• What is being asked: Arrange as a numbered list the lines of the material below, starting at the line that contains "The height and width of the screenshot is (468, 750)." and ending at the line that contains "three-dot menu for", both included, and omit any blank lines.

• Entries:
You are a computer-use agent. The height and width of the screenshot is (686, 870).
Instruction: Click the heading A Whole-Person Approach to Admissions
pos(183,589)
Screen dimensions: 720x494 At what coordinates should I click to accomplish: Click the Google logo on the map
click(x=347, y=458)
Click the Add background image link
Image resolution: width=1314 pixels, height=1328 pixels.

---

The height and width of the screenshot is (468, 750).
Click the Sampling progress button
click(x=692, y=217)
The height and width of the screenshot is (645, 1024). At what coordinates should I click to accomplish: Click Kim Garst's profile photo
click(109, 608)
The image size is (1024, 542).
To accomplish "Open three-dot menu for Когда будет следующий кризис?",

• Output below:
1. The height and width of the screenshot is (468, 750).
2. Click the Sampling progress button
3. click(x=692, y=217)
4. The height and width of the screenshot is (645, 1024). At what coordinates should I click to accomplish: Click Kim Garst's profile photo
5. click(109, 608)
6. The image size is (1024, 542).
7. To accomplish "Open three-dot menu for Когда будет следующий кризис?",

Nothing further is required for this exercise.